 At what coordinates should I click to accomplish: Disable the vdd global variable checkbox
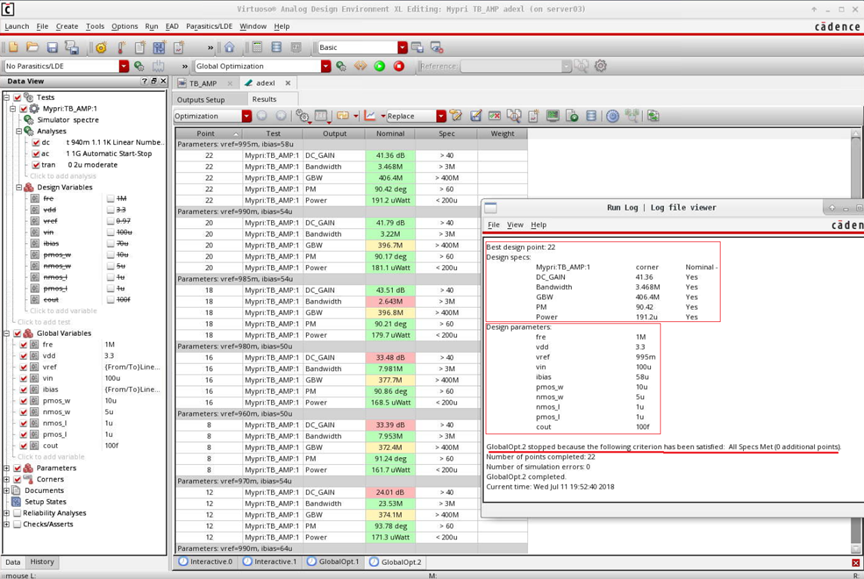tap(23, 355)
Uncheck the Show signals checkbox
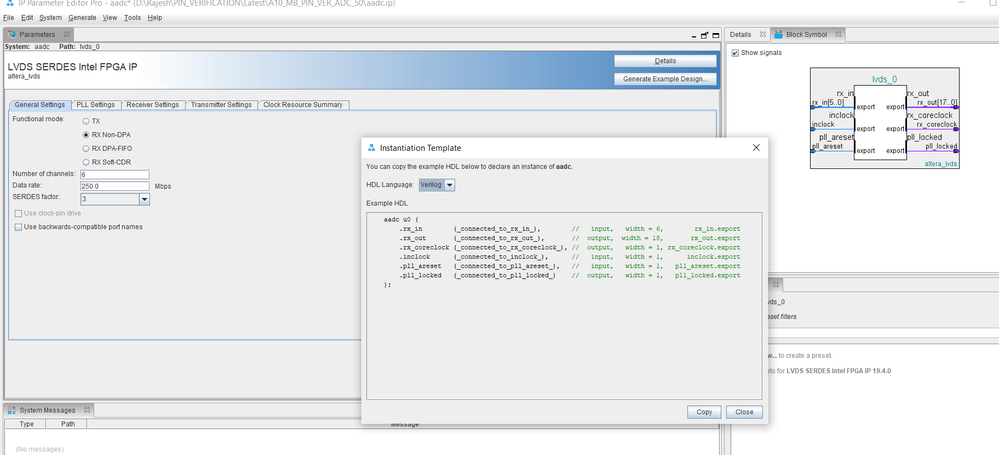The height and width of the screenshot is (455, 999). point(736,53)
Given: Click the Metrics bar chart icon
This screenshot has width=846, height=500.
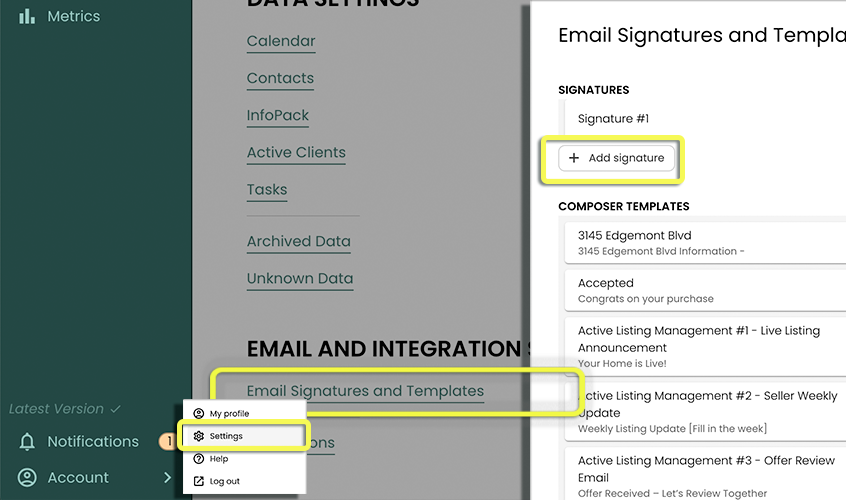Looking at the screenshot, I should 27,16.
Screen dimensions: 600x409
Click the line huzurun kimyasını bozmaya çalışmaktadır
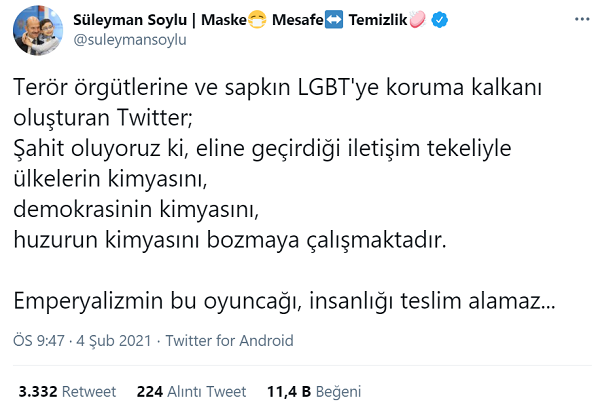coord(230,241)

══════════════════════════════

• _Exercise directions_
Reproduce all of the material above word for word, leaving out the pictures.

• _Output of the task_
 At what coordinates should I click to accomplish: Disable the vdd global variable checkbox
tap(23, 355)
Uncheck the Show signals checkbox
The height and width of the screenshot is (455, 999). point(736,53)
Given: Click the Metrics bar chart icon
This screenshot has width=846, height=500.
Looking at the screenshot, I should 27,16.
Screen dimensions: 600x409
Click the line huzurun kimyasını bozmaya çalışmaktadır
coord(230,241)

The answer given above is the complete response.